*Instructions to follow*: Can you write out, word for word, the passage of the 1981–82 Chicago Black Hawks season text below that runs from "- Wins: Tony" to "OHL in 1980–81."?

*Excerpt provided*:
** start **
- Division: 4th Norris
- Conference: 7th Campbell
- 1981–82 record: 30–38–12
- Home record: 20–13–7
- Road record: 10–25–5
- Goals for: 332
- Goals against: 363

Team information
- General manager: Bob Pulford
- Coach: Keith Magnuson
- Captain: Terry Ruskowski
- Alternate captains: None
- Arena: Chicago Stadium
- Average attendance: 12,698

Team leaders
- Goals: Al Secord (44)
- Assists: Denis Savard (87)
- Points: Denis Savard (119)
- Penalty minutes: Al Secord (303)
- Plus/minus: Keith Brown (+5)
- Wins: Tony Esposito (19)
- Goals against average: Murray Bannerman (4.53)

= 1981–82 Chicago Black Hawks season =

National Hockey League team season

The 1981–82 Chicago Black Hawks season was the 56th season of operation of the Chicago Black Hawks in the National Hockey League (NHL).

==Offseason==
During the off-season, the NHL realigned their divisions, and the Black Hawks moved from the Smythe Division to the Norris Division. Joining Chicago in the Norris Division were the Detroit Red Wings, Minnesota North Stars, St. Louis Blues, Toronto Maple Leafs, and Winnipeg Jets, making it the only six team division in the league.

At the 1981 NHL entry draft, the Hawks drafted Tony Tanti with their first round draft pick. Tanti had 81 goals and 150 points with the Oshawa Generals of the OHL in 1980–81.

==Regular season==
Chicago had a solid start to the season, opening with a 9–5–6 record in their first 20 games, only two points behind the Minnesota North Stars for first place in the Norris Division. The Black Hawks struggled over the next part of the season, as they quickly fell out of contention for first place, going 14-28-4 in their next 46 games, falling into fourth place. During the slump, head coach Keith Magnuson resigned, as Bob Pulford took over as the interim head coach for the remainder of the season. Chicago finished the season with a 30–38–12 record, earning 72 points, which was good enough for the final playoff spot in the Norris.

Offensively, Denis Savard had a breakout season, scoring 32 goals and a club record 119 points while playing in all 80 games. Al Secord scored a team high 44 goals, and finished with 75 points, while getting a team high 303 penalty minutes. Tom Lysiak had another solid season, scoring 32 goals and 82 points. On defence, Doug Wilson had an excellent season, scoring 39 goals and 85 points, while Doug Crossman emerged with 12 goals and 40 points.
** end **
*Data extract*:
** start **
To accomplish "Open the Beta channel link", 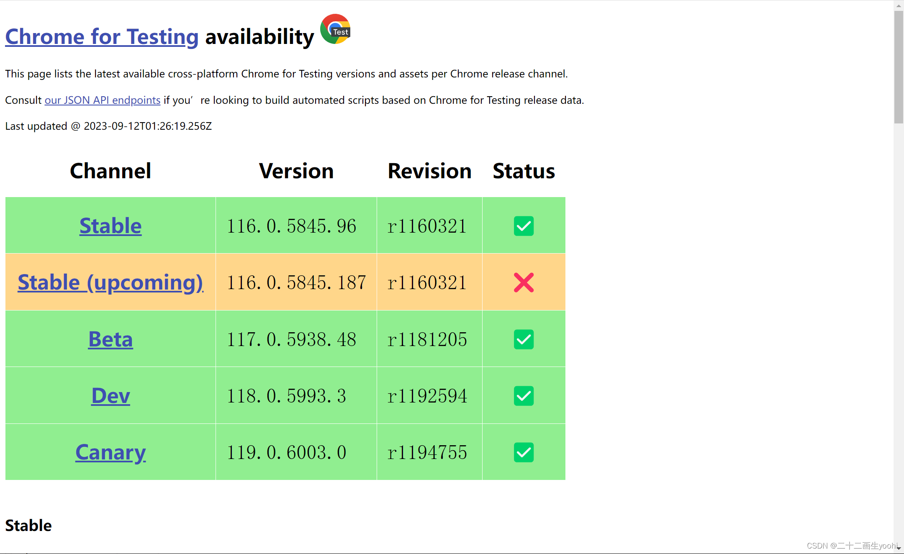I will 110,339.
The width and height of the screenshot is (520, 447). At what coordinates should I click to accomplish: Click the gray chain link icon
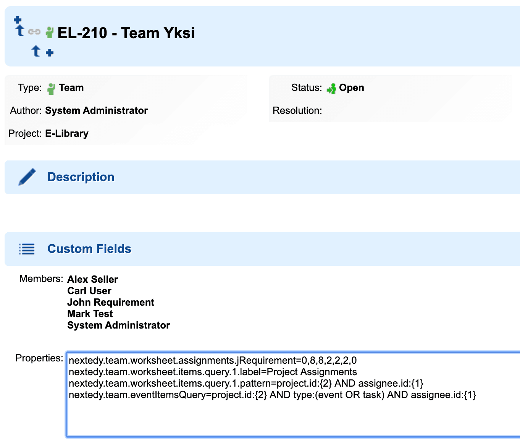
** end **
*Exercise response*:
- Wins: Tony Esposito (19)
- Goals against average: Murray Bannerman (4.53)

= 1981–82 Chicago Black Hawks season =

National Hockey League team season

The 1981–82 Chicago Black Hawks season was the 56th season of operation of the Chicago Black Hawks in the National Hockey League (NHL).

==Offseason==
During the off-season, the NHL realigned their divisions, and the Black Hawks moved from the Smythe Division to the Norris Division. Joining Chicago in the Norris Division were the Detroit Red Wings, Minnesota North Stars, St. Louis Blues, Toronto Maple Leafs, and Winnipeg Jets, making it the only six team division in the league.

At the 1981 NHL entry draft, the Hawks drafted Tony Tanti with their first round draft pick. Tanti had 81 goals and 150 points with the Oshawa Generals of the OHL in 1980–81.